ABOUT THIS EXERCISE: Each line of the listing below that includes "computer" should be reported.

MATERIAL SUPPLIED:

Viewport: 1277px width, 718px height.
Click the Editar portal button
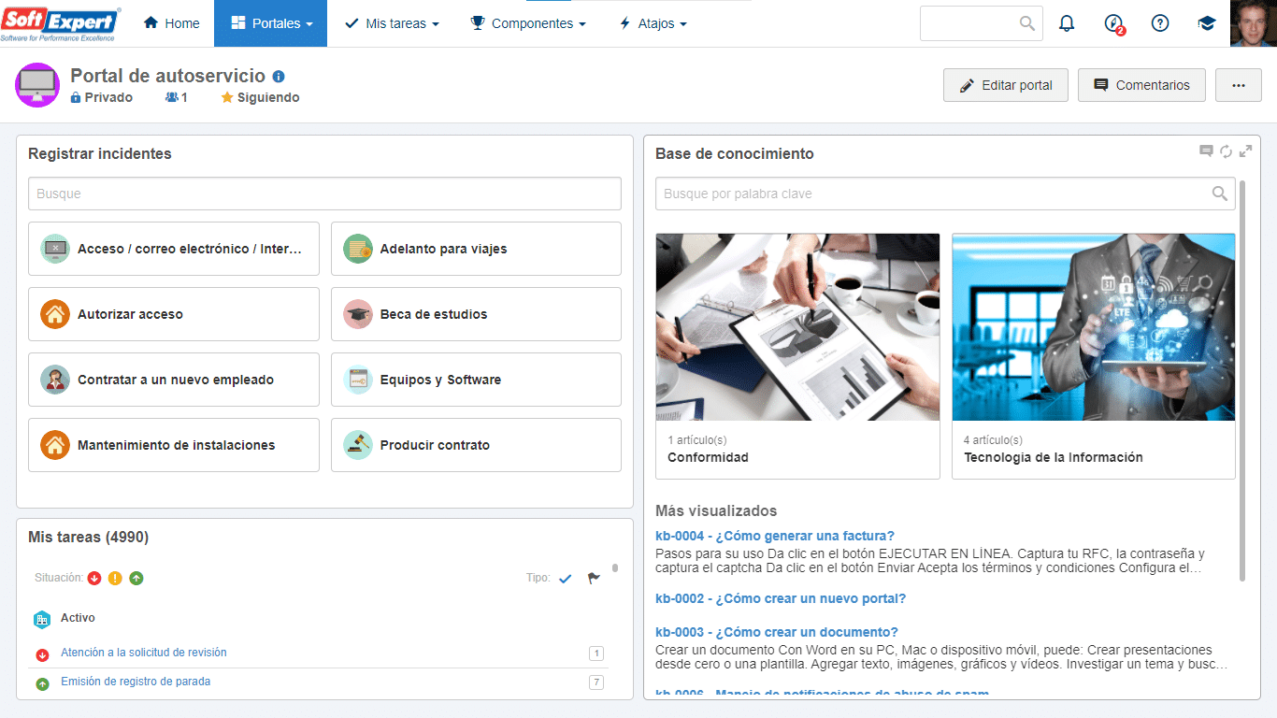tap(1006, 85)
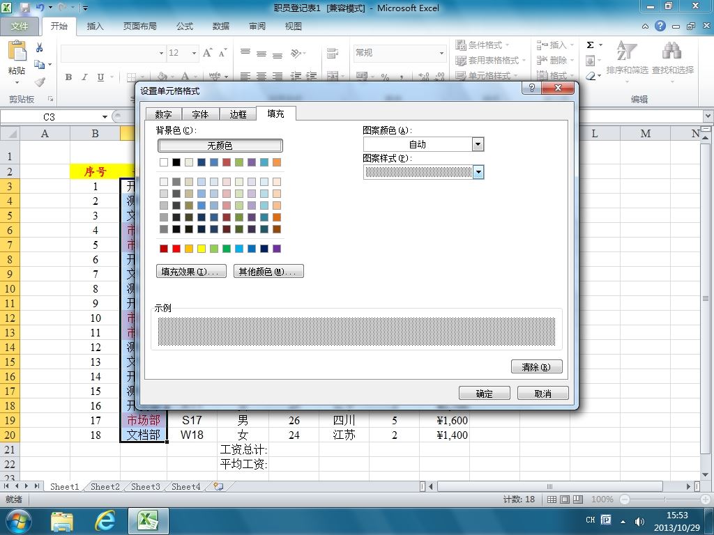Open the 字体 tab in the dialog

point(200,114)
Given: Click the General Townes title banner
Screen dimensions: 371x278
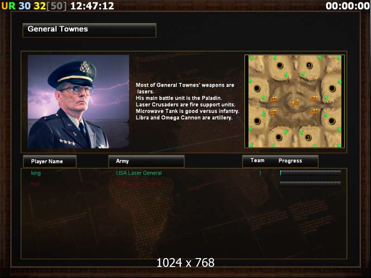Looking at the screenshot, I should click(x=90, y=30).
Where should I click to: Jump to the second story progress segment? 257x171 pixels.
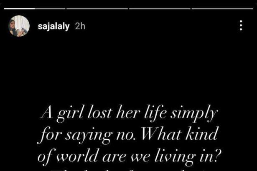point(97,8)
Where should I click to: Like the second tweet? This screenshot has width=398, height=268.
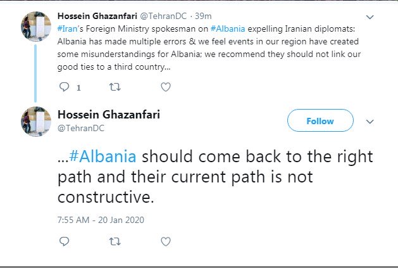pos(165,241)
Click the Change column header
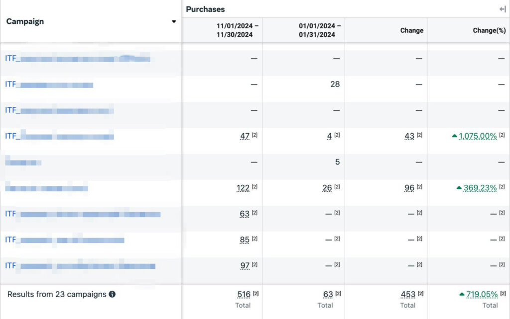The image size is (510, 319). [x=411, y=30]
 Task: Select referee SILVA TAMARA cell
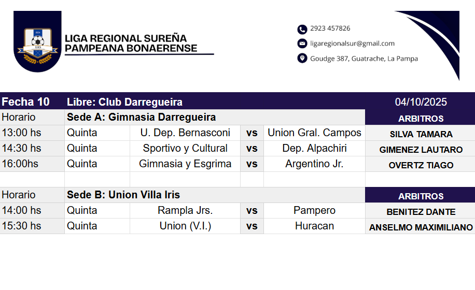point(421,134)
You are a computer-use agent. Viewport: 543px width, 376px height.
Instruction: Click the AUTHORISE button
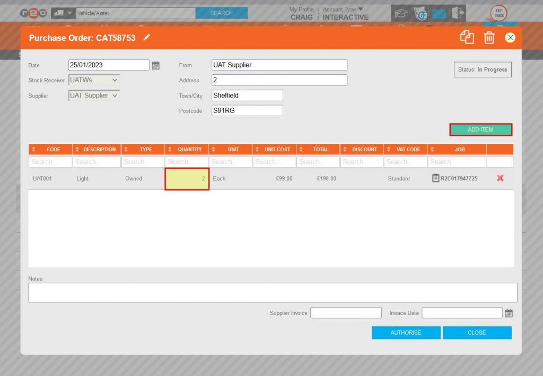(x=406, y=333)
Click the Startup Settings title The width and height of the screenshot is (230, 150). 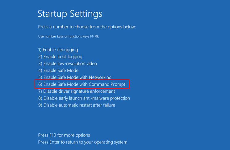70,14
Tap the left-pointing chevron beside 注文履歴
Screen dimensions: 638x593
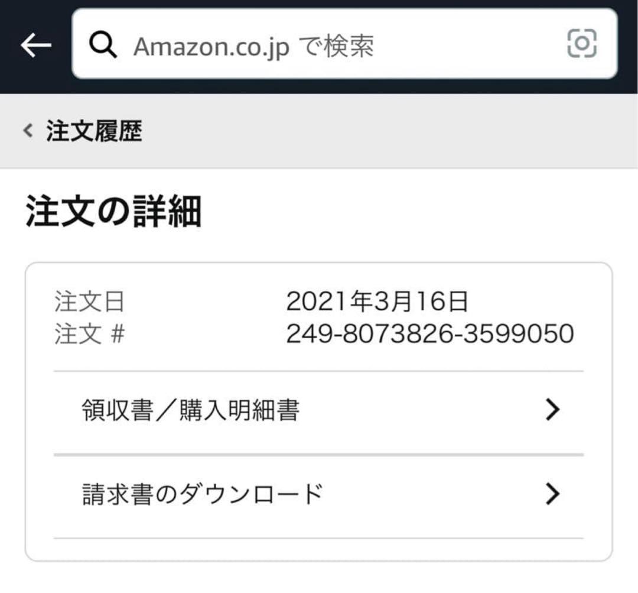[27, 131]
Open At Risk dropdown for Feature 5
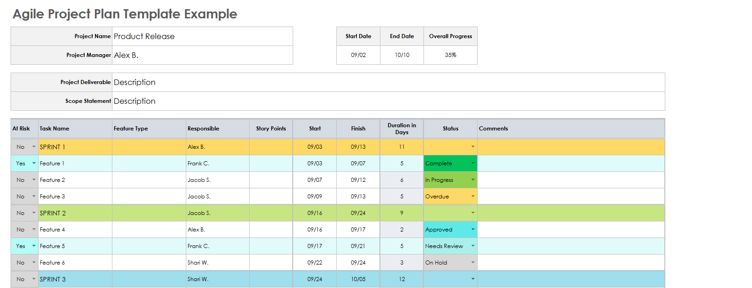752x288 pixels. coord(33,246)
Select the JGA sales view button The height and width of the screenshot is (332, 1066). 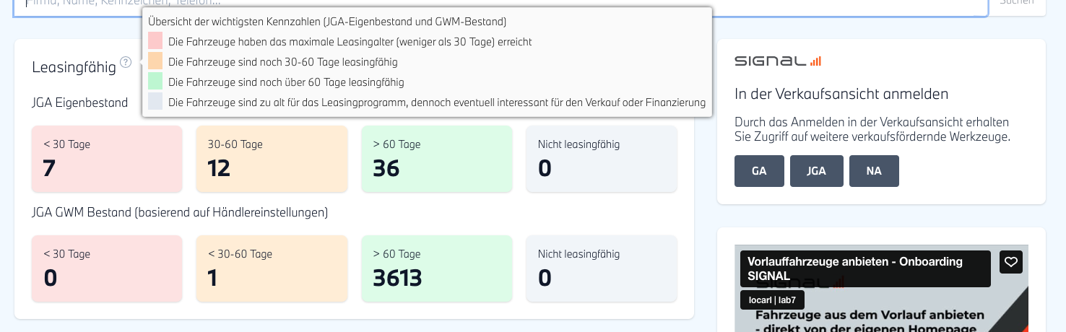[816, 171]
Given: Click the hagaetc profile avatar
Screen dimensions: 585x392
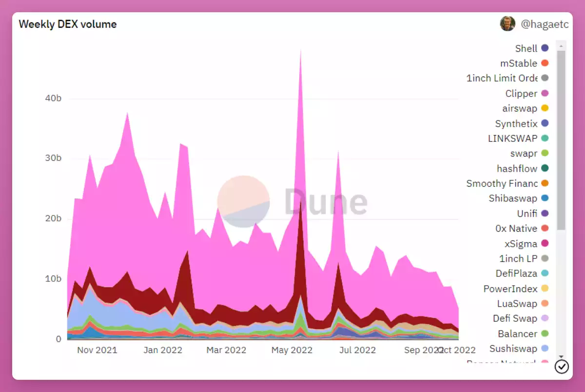Looking at the screenshot, I should 507,23.
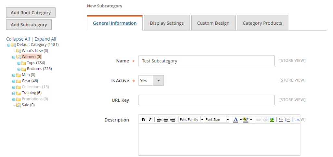Click the Expand All link
Viewport: 333px width, 157px height.
pyautogui.click(x=45, y=39)
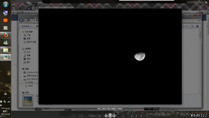Open Firefox from the taskbar
Image resolution: width=209 pixels, height=118 pixels.
6,35
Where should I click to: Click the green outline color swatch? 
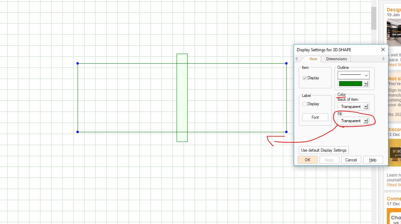(350, 84)
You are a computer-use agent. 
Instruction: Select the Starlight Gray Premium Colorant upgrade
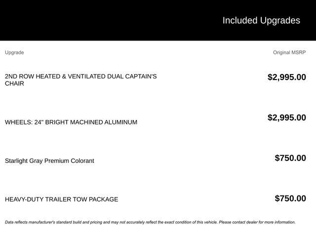pyautogui.click(x=49, y=160)
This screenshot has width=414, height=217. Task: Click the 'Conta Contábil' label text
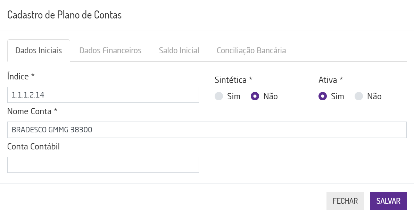point(33,147)
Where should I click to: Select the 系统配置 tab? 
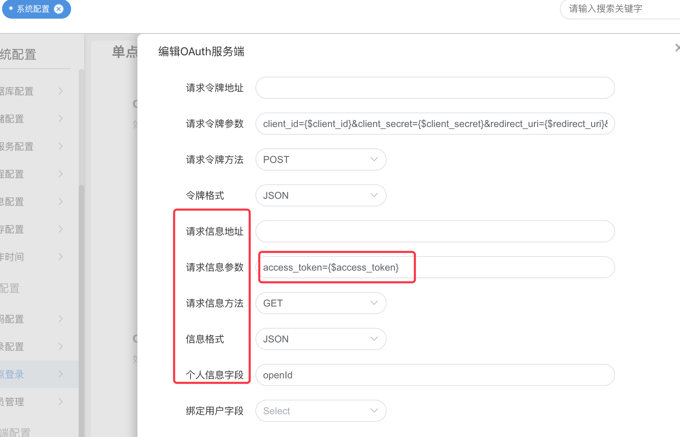(x=33, y=9)
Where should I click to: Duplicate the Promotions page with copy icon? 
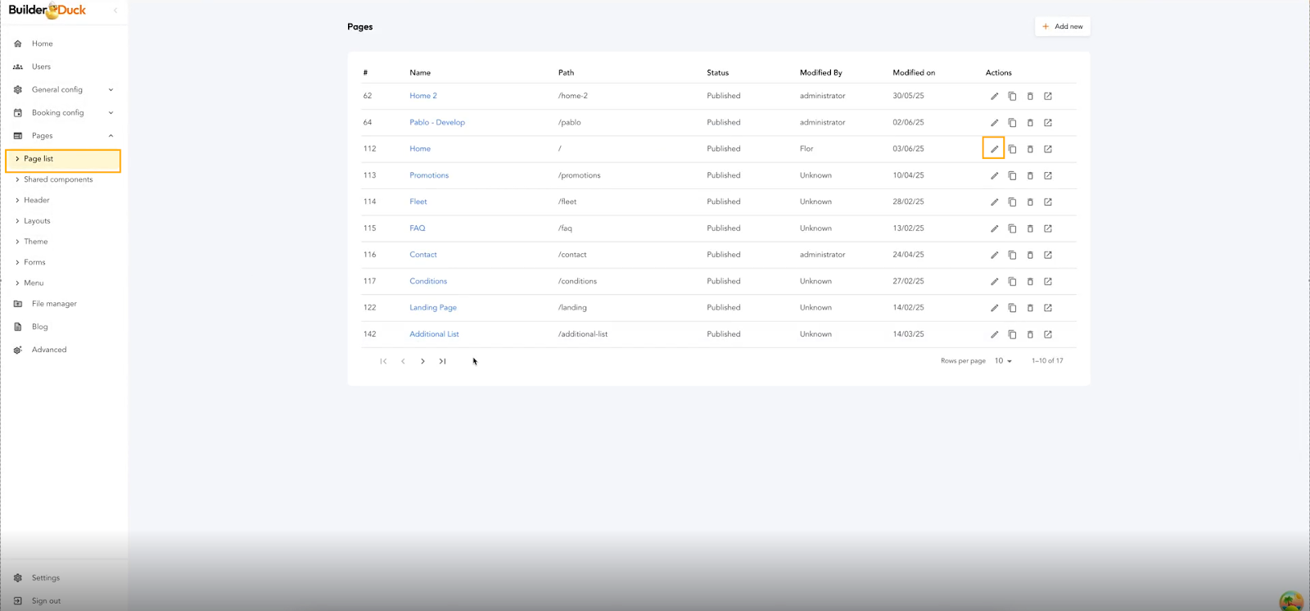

RESPONSE BELOW:
You are a computer-use agent. Viewport: 543px width, 376px height.
You are a computer-use agent. 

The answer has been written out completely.